# WORK ITEM
There is material below. Print exactly the lines starting at the line with "The width and" and ending at the line with "Click the cmd.exe icon in the tab", ends included, and no others.

# EXERCISE MATERIALS
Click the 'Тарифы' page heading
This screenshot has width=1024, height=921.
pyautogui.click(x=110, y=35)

...

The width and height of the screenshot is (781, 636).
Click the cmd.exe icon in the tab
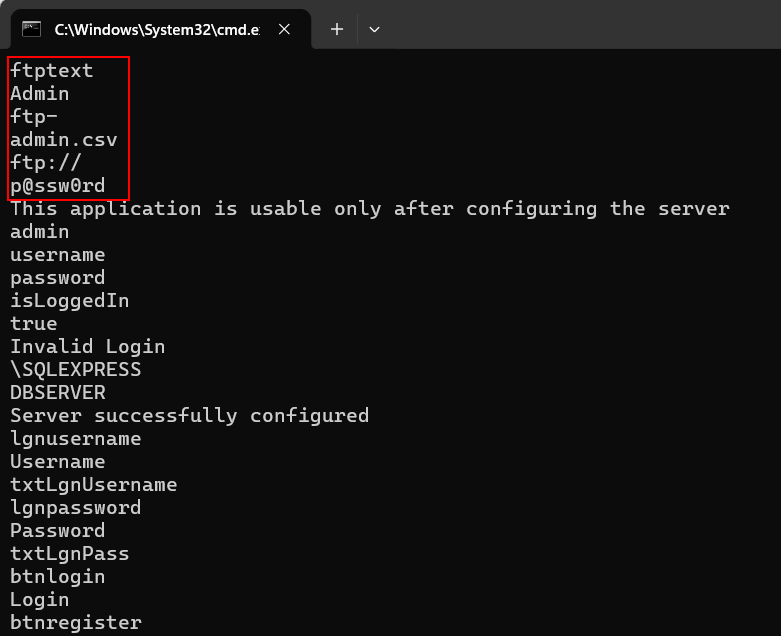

# ANSWER FOR THE TASK
The width and height of the screenshot is (781, 636).
Click the cmd.exe icon in the tab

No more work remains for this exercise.